The whole frame and positions of the examined areas

CenterCornerCenterCorner
f/2.8f/4
f/5.6f/8
f/11f/16
f/22

The crops above are unprocessed (except for raw-to-tiff conversion in Nikon Capture) 200x200 pixel rectangles from the positions indicated above. The best sharpness seems to be around f/5.6, and sharpness deteriorates when moving to either extreme, which is just to be expected.

Perspective control

The big deal about a tiltable lens is of course that the plane of focus can be controlled according to the Scheimpflug principle. And yes, you can get that out of the Hartblei. However, take care to choose a camera which has the clearest viewfinder possible! With a D100, it is extremely difficult to determine the plane of focus from the viewfinder unless the scene is lighted very well. A decent film body like the FM2n is much easier in this respect. On the other hand, shift is very easy to control also with the D100.

I haven't made any actual tests regarding tilt, but below are a couple of examples of what can be done. Both pictures were shot at full aperture, one was tilted while the other one was not.

Yes, it actually works!

Bokeh

The aperure of the lens is a hexagonal six-blade arrangement, and consequently the lens bokeh is not terribly endearing. An example (one of the worse ones I've come across) follows below.

Where's my hex wrench again?

Teleconverters?

As the 35mm focal length is not terribly wide to start with, and on a DX body has the angle of view equivalent to roughly 50mm on film, the architectural use of the Hartblei lens is somewhat limited on a digital body. On the other hand, in nature close-ups a longer focal length might be desirable, and this could be achieved by using a teleconverter.

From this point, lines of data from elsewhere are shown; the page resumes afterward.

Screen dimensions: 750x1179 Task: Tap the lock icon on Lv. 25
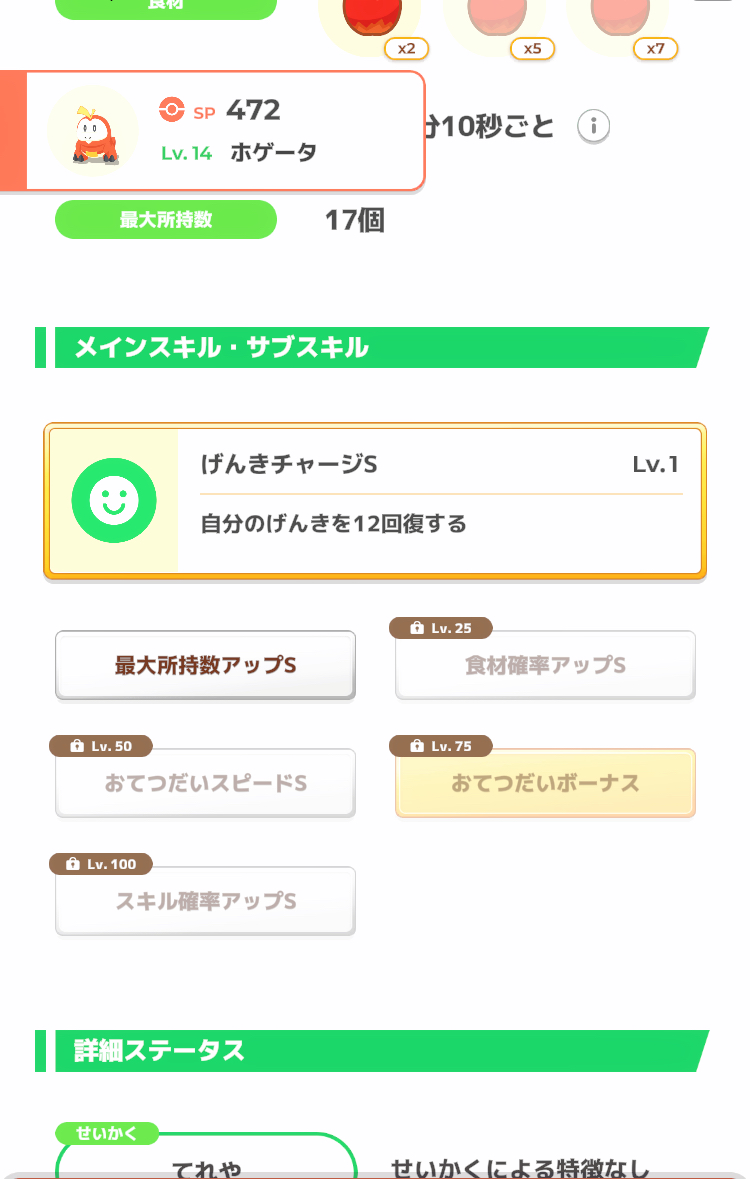417,628
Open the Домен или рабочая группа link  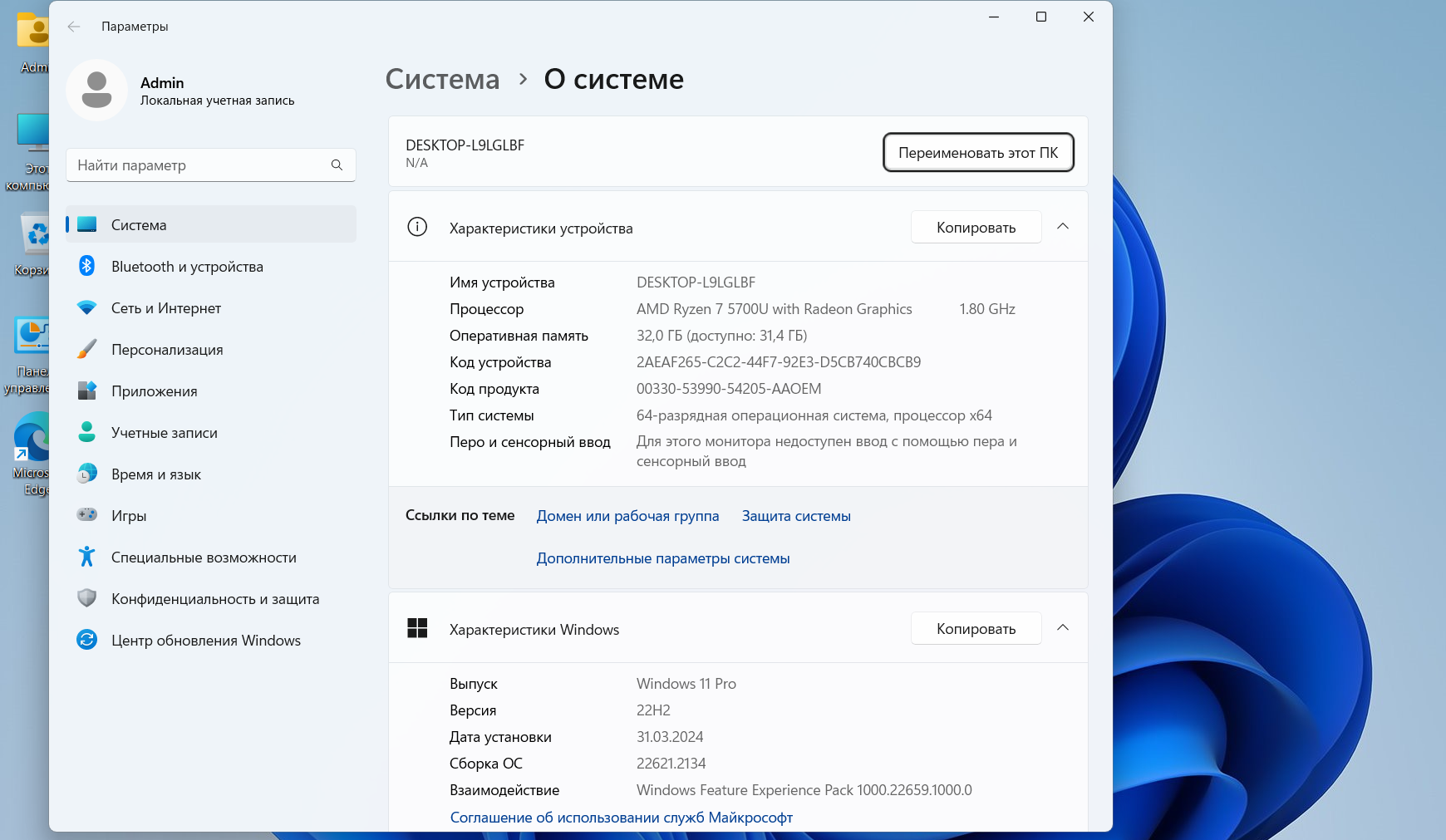click(627, 516)
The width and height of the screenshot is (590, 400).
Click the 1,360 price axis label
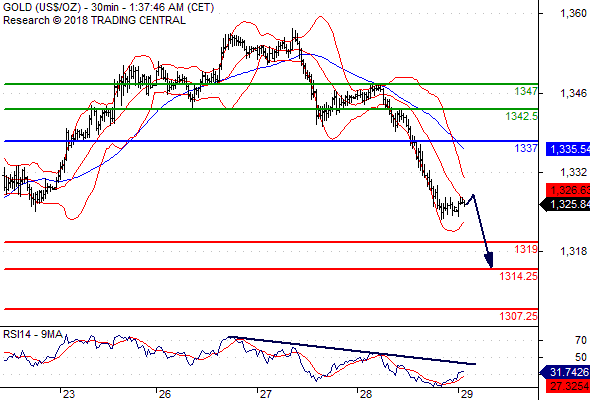coord(573,14)
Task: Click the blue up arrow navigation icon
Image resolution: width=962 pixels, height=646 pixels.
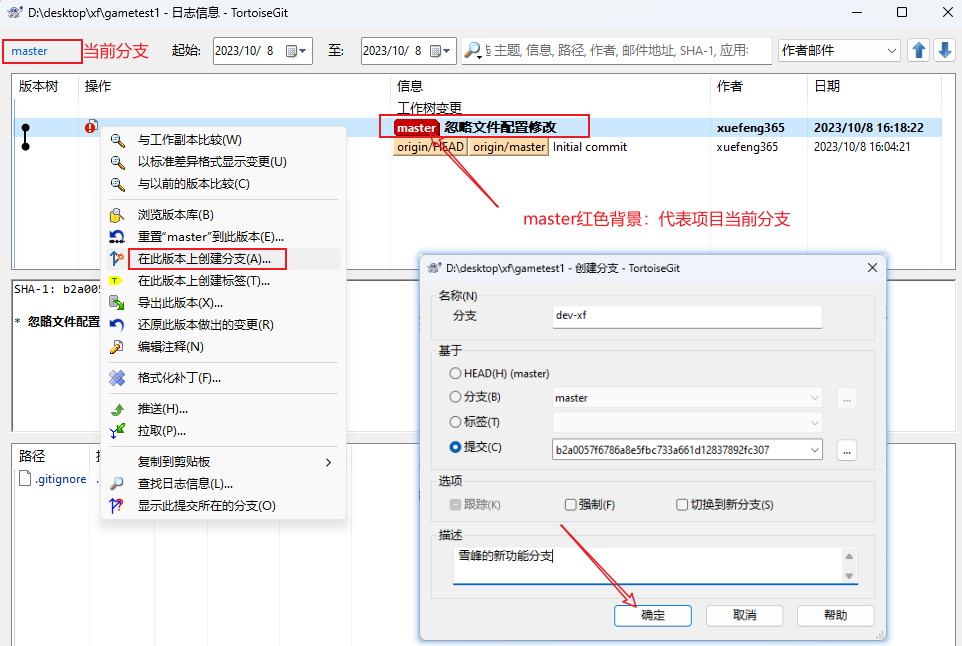Action: click(918, 50)
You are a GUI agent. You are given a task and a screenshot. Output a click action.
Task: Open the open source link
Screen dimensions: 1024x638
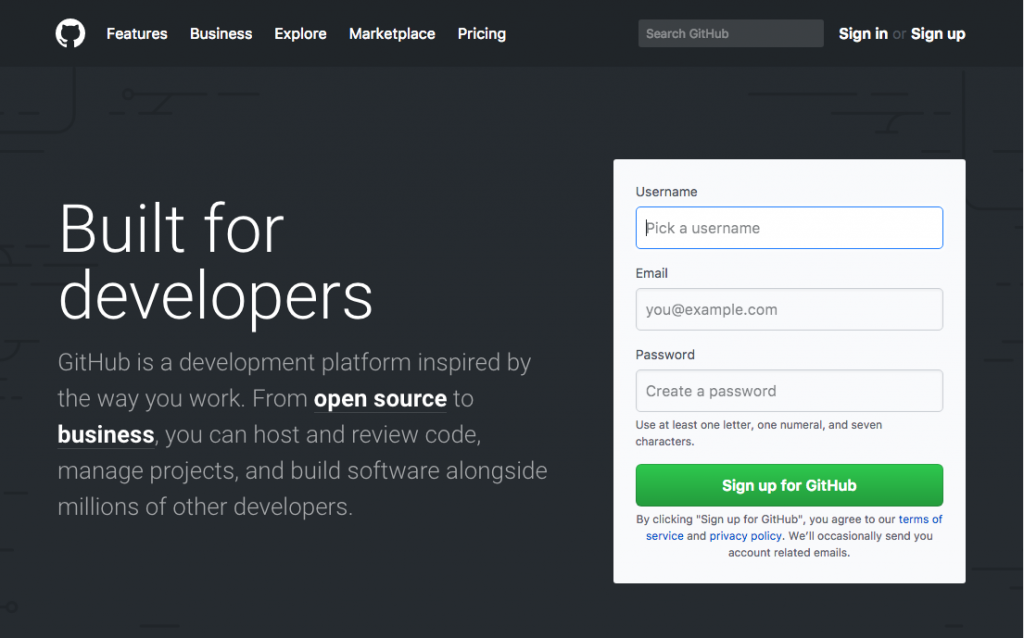click(x=380, y=398)
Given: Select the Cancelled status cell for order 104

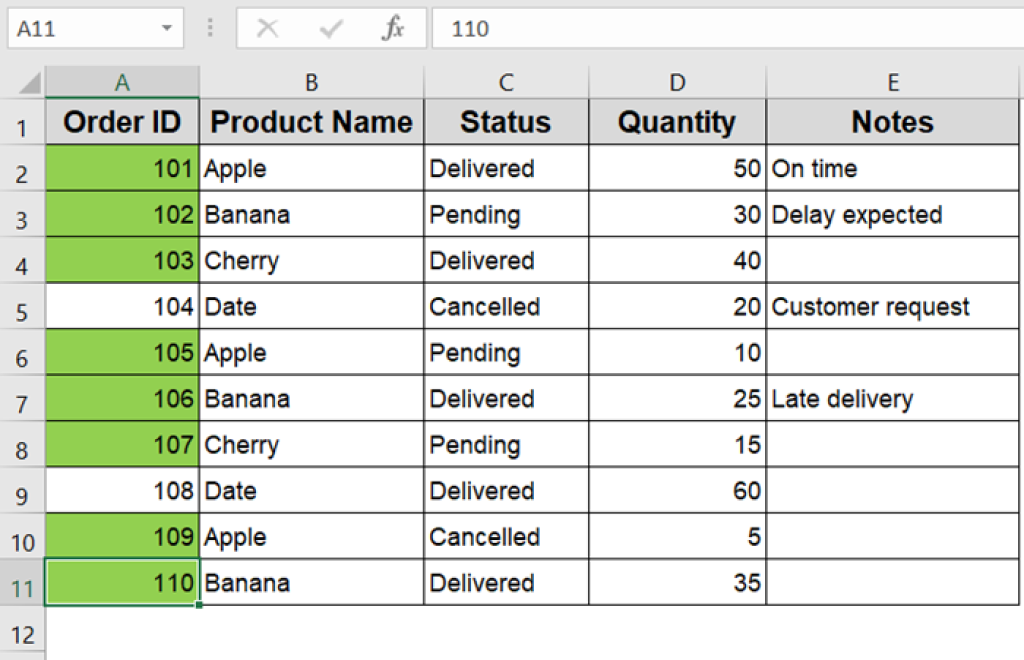Looking at the screenshot, I should [505, 306].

Unfortunately, while I have two good-quality teleconverters, a TC-300 and a TC-14E, neither of them is directly suitable. The TC-300, intended for long telephotos, has a very protruding front element which precludes its mounting to the lens -- or rather, the lens cannot be focused close without risking collision between elements of the converter and the lens. On the other hand, the TC-14E has a mechanical tab to prevent mounting other than AF-S lenses. While this tab can be filed away, I've not yet done so. I will update the page if I get around to remove the tab.

Conclusion

The Super-Rotator offers impressive full perspective control to the user, allowing independent tilting and shifting around a full 360 degree circle. However, the lens is not very ergonomic and the focal length of 35mm limits architectural use on a digital body.

Only a patient person should consider buying the Super-Rotator and putting it to its intended use, as it is a slow lens to use and should be used methodically, especially when it comes to tilting. If a digital body with a dim(ish) viewfinder, like the D100, is used, an extra helping of patience will be very helpful.

It is a very special-purpose lens, and while it allows the user to produce pictures which would otherwise be impossible, I have to admit I've so far used it in a very limited amount. But, it is not terribly expensive -- you can buy about three of them for the price of one mint PC-Nikkor -- and I'll keep carrying mine along for nature shoots. For architecture, where I don't need the tilt feature, I prefer the PC-Nikkor.